Activity:
For the word "text", find each line in the entries where it occurs and copy that line.

* * * * *

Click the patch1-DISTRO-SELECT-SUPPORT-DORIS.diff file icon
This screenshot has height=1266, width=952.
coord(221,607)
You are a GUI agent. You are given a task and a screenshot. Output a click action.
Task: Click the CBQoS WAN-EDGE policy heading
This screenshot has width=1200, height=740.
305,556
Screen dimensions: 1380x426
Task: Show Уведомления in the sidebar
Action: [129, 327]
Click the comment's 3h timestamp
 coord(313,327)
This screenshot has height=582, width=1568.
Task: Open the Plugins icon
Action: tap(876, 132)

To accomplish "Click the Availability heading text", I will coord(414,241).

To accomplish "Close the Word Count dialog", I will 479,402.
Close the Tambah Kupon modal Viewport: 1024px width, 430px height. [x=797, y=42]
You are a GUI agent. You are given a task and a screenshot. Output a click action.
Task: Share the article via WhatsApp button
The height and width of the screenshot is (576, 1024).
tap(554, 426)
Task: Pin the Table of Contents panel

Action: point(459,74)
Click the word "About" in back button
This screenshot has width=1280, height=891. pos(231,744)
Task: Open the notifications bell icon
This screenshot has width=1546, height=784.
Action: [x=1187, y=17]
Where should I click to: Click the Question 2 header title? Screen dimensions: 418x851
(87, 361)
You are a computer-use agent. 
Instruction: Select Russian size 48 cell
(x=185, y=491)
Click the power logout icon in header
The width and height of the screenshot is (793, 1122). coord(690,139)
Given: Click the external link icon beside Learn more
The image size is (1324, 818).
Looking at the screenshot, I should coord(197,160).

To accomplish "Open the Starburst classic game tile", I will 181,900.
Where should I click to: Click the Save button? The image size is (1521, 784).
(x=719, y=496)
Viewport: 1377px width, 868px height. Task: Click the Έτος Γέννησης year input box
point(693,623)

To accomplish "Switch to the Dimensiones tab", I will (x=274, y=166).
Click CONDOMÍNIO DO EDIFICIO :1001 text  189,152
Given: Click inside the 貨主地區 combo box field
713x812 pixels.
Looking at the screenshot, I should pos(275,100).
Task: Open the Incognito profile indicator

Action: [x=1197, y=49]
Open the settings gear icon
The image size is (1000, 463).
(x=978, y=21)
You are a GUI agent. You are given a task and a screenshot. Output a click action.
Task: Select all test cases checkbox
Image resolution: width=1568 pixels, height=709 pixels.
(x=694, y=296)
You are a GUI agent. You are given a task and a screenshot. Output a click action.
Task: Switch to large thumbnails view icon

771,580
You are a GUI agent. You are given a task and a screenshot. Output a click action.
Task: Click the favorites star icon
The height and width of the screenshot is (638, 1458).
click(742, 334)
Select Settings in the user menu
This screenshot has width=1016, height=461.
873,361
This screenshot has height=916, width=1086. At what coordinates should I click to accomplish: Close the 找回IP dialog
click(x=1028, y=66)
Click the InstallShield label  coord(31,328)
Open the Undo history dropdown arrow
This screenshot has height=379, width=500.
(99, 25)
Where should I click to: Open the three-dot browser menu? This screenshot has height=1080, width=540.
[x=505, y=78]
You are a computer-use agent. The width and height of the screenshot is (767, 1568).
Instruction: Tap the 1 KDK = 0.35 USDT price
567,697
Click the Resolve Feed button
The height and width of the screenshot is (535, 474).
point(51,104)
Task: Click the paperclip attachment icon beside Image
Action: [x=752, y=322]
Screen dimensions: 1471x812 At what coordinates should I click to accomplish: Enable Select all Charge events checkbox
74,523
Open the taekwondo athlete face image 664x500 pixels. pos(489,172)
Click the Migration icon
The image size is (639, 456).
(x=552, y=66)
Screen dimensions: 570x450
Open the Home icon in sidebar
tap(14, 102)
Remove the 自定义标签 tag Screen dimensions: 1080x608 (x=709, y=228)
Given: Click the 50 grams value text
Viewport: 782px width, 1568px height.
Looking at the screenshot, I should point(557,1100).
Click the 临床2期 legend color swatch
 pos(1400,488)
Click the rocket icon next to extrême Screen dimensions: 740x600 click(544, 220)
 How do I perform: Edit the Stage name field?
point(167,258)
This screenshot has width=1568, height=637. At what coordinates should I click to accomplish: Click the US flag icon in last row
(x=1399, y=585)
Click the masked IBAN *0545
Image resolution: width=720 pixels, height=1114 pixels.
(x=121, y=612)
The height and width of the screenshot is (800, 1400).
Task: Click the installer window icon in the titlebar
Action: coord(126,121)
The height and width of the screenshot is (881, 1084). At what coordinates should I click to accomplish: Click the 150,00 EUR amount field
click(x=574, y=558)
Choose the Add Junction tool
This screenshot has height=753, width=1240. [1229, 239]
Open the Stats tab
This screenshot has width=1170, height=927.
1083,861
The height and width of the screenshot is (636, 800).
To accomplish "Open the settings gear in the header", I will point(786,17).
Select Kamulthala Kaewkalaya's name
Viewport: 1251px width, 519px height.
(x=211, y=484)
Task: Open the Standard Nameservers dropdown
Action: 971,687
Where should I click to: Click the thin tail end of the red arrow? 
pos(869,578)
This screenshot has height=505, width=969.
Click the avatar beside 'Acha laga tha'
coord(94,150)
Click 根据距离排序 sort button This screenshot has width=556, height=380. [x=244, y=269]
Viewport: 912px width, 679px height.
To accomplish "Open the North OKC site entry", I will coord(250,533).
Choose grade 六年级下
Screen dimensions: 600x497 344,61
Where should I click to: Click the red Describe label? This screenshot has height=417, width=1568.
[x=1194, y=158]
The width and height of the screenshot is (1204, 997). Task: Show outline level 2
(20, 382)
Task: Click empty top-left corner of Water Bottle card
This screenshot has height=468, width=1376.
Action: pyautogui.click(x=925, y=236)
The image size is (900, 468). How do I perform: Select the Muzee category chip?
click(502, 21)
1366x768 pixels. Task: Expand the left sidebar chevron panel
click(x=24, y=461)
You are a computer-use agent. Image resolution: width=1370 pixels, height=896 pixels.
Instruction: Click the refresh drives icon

* * * * *

Result for this task:
To accomplish "Click the Availability heading text", I will coord(414,241).
Click CONDOMÍNIO DO EDIFICIO :1001 text  189,152
Given: Click the 50 grams value text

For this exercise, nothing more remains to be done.